The theme on fiction
Pro violence
Tv shows have touched this issue recently.For example Ant man from Avengers Earths Mightiest Heroes tried to be a pacifist hero that tried not to hurt the villais but rehabilitate them and his pacifism was heavily deconstructed.
Pacifism really wasn't viable in a World of Badass. His methods in a world were prisions are made of carboard simply don't work. In fact he became insane and decided that his pacifist persona was "dead" and becoming much more agresive.
Adventure Time took a similar route of action with jake the dog, learning that full pacifism doesn't work and "it's ok to hit the bad guys"
Pro pacifism
On the other hand we have shows like Avatar The Last Airbender.Even thought his past lifes tried to coonvince him that taking the life of a bad person was ok, he opted for removing the big bad's powers.While some argue that this was a Deus ex Machina, undeniably pacifism was presented as the best alternative.
The doctor from Doctor Who while not always loyal to his pacifism (he comited genocide to his own race), has declared to prefer being a coward than a killer. The doctor's favorite "weapon" is something that doesn't kill,wound or hurt.

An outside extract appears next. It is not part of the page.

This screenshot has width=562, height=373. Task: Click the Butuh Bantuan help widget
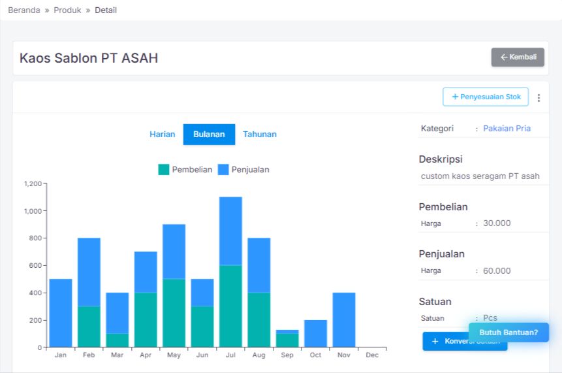click(x=508, y=332)
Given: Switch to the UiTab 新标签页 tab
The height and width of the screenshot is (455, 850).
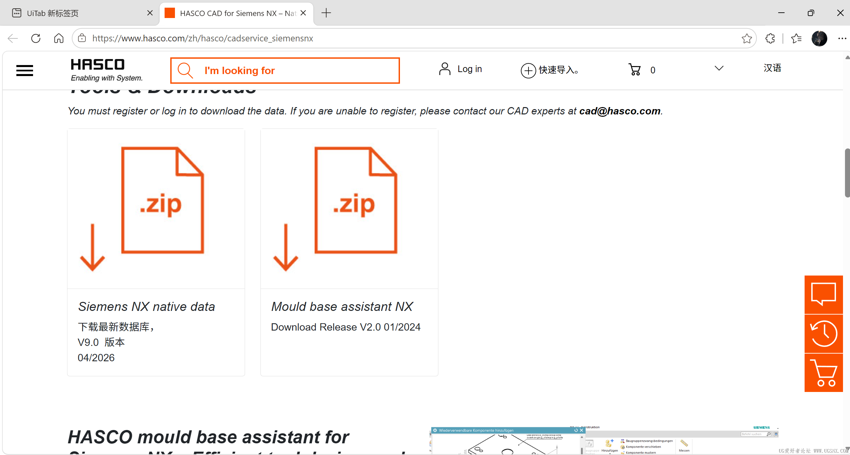Looking at the screenshot, I should tap(79, 13).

However one of the main hightlight sof the show is the triumph of idealism and inteligence over cynicism and brawn. The solution where Everybody Lives (This show being the Trope Namer) is always the prefered option and violence almost always just brings disaster.
Conclusion
While in Real Life we have the police, laws(self defense+fundamental rights) and tribunals that analyze this matters on realistic situations.Fantasy does give challenges that Real Life never would. Unvariably when the situation is fantastical the moral dilema shifts.
Considering that fictional heroes do influence our perception of real life, specially on children and therefore what choice we prefer for real life issues.
In your opinion should fictional heroes use violence/kill to solve their problems or should pacifism and non violence have more prominence on fiction?.
My opinion
I am still undecided as I believe both extremes have good arguments.However the solution may rely on the circumstances rather than on the hero.
Probably in ww2 hitler wouldn't have been defeated if Ghandi had led the allies to pacifism.
But Martin Luther king would have never had so much impact if he had used violence to further his noble goals.
edited 10th Jun '12 11:56:04 PM by FallenLegend
Make your hearth shine through the darkest night; let it transform hate into kindness, evil into justice, and loneliness into love.